Pyotr Kolbin’s most successful deal was the purchase of a 25.1% stake in the company Yamal LNG, which owned a licence for the giant Yuzhno-Tambeyskoye gas field. Until spring 2009, the share package was the property of Gazprombank. In April, the bank sold it to an unnamed buyer for RUB 2.6 billion – around $79 million at the then exchange rate, or nearly $90 million in 2010, when Kolbin was revealed as the new owner of the blocking stake. Analysts noted that Gazprombank offloaded the valuable asset at a knockdown price.

As for Kolbin, he withdrew from Yamal LNG in 2011, having sold his shares to Novatek for a rather healthier $526 million. The deal made him one of Russia’s richest businessmen, and he still sits in 149th place in the Forbes list with an estimated fortune of $550 million.

In the early 2000s Kolbin also owned oil trader Surgutex, which sold significant volumes of oil and petroleum products for Surgutneftegaz abroad and oversaw equipment supplies for Gazprom.

Okay, so where is this leading?

Pyotr Kolbin’s childhood friends included not only Gennady Timchenko, but the future president Vladimir Putin. It was reported that Kolbin and Putin’s fathers, Viktor and Vladimir, met in 1954 in the village of Imenitsy in the Leningrad region, where Viktor Kolbin was headmaster of the school and the Putin family was renting a cottage for the summer. Both men were former frontline soldiers, and both had been injured at the Siege of Leningrad. Their sons also became friends. They grew up together, went to the village disco, and even scrapped with the local bullies. This information comes from an interview with Viktor Kolbin for a local newspaper. In 2000, Kolbin Sr. received a personal letter from the newly elected President Putin, in which he thanked the now provincial pensioner for the memories he had of his parents. A copy is still kept in the village school of Yasny in the Arkhangelsk region, where Victor Kolbin moved in the 1970s. Putin’s spokesman Dmitry Peskov says that he has never heard Kolbin’s name mentioned among the head of state’s friends.
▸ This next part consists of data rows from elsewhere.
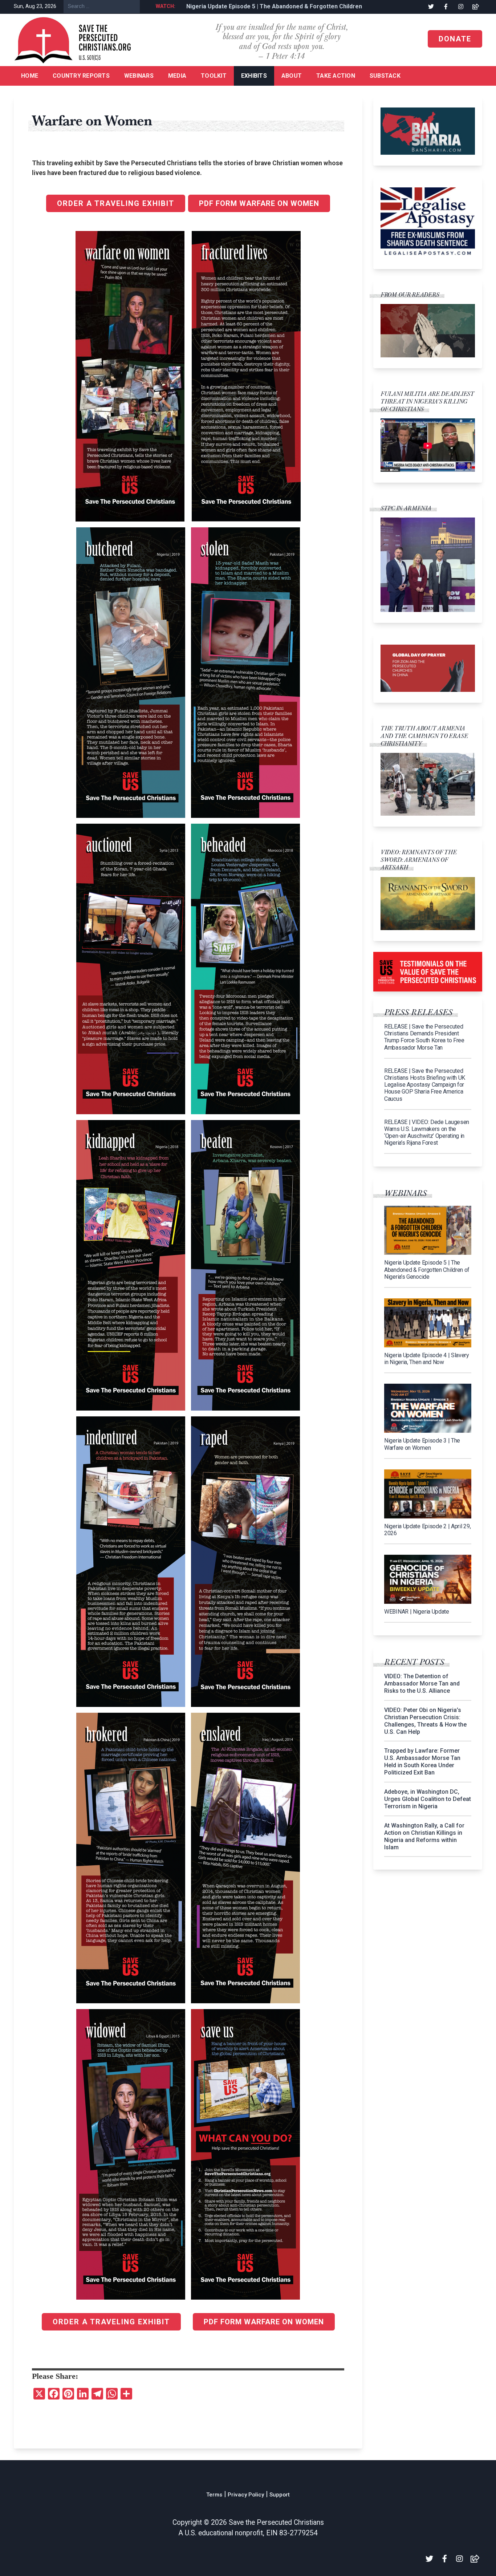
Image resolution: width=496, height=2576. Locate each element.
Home (29, 75)
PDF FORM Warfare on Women (259, 203)
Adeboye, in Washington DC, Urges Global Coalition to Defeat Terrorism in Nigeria (427, 1799)
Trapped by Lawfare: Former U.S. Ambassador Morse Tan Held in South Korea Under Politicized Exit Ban (422, 1761)
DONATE (455, 39)
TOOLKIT (214, 75)
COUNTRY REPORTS (81, 75)
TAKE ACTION (335, 75)
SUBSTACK (385, 75)
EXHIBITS (254, 75)
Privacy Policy (246, 2494)
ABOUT (291, 75)
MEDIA (177, 75)
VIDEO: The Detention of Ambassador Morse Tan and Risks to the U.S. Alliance (422, 1683)
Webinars (139, 75)
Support (279, 2494)
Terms (214, 2494)
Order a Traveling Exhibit (115, 203)
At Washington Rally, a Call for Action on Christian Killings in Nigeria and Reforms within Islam (424, 1836)
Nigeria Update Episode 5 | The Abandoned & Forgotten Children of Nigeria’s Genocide (294, 6)
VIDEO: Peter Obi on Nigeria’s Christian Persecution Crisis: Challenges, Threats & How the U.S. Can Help (425, 1721)
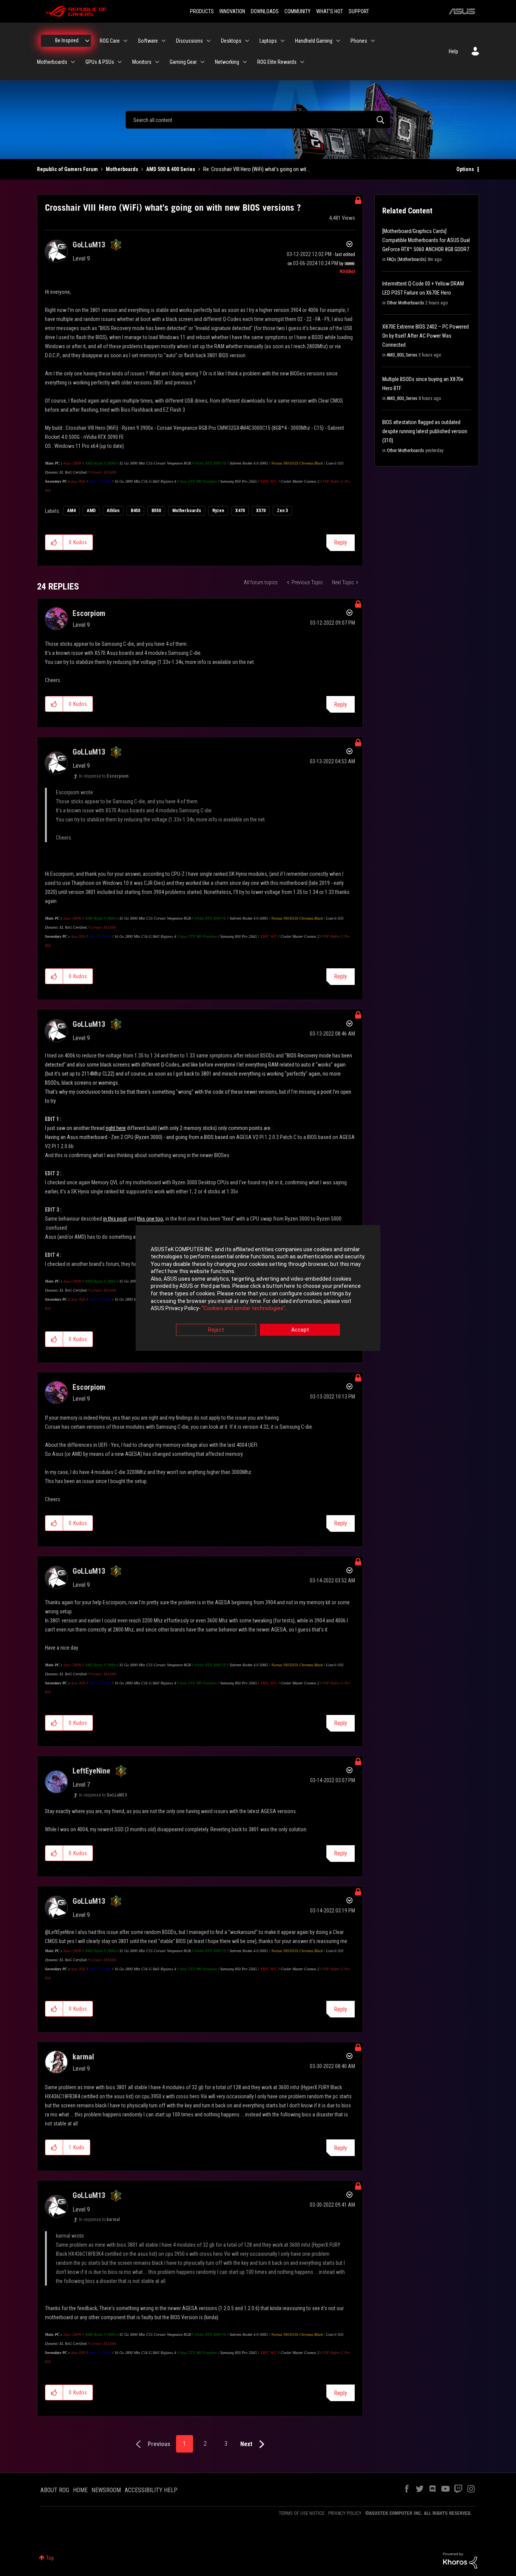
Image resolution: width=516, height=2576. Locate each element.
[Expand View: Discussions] (208, 40)
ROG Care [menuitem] (110, 41)
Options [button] (465, 169)
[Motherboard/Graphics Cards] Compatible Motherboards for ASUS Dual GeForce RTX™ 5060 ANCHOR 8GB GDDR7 (426, 240)
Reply (340, 542)
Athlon (113, 510)
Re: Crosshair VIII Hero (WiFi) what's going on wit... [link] (256, 169)
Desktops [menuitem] (231, 41)
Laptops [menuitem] (268, 41)
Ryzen (218, 510)
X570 (261, 510)
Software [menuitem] (148, 41)
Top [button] (50, 2558)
Former Gunvor shareholder Gennady Timchenko declined to answer questions about Pyotr Kolbin, while the man himself was unavailable for comment.

And?

In December 2015, Gennady Timchenko and Pyotr Kolbin (or two namesakes) sold three apartments in elite areas of Moscow and St Petersburg. According to the Unified State Register, title to the properties was transferred last year from Timchenko and Kolbin to one Anna Zatsepilina, the grandmother of Alina Kabaeva, the National Media Group chair and Olympic gymnastics champion, who has been linked romantically with the president. Two of the apartments were situated on Moscow’s Arbat, while the third had a view of the Peter and Paul Cathedral in central St Petersburg. Nice real estate.

And that’s not the only luxury real estate allegedly signed over to Zatsepilina of late. In March 2016, Reuters published an article about Arkady Rotenberg’s partner Gregory Baevsky, who, journalists claim, transferred or sold property to several women “associated with President Vladimir Putin.”

The French would say, cherchez la femme; in English, we’d probably just say, follow the money.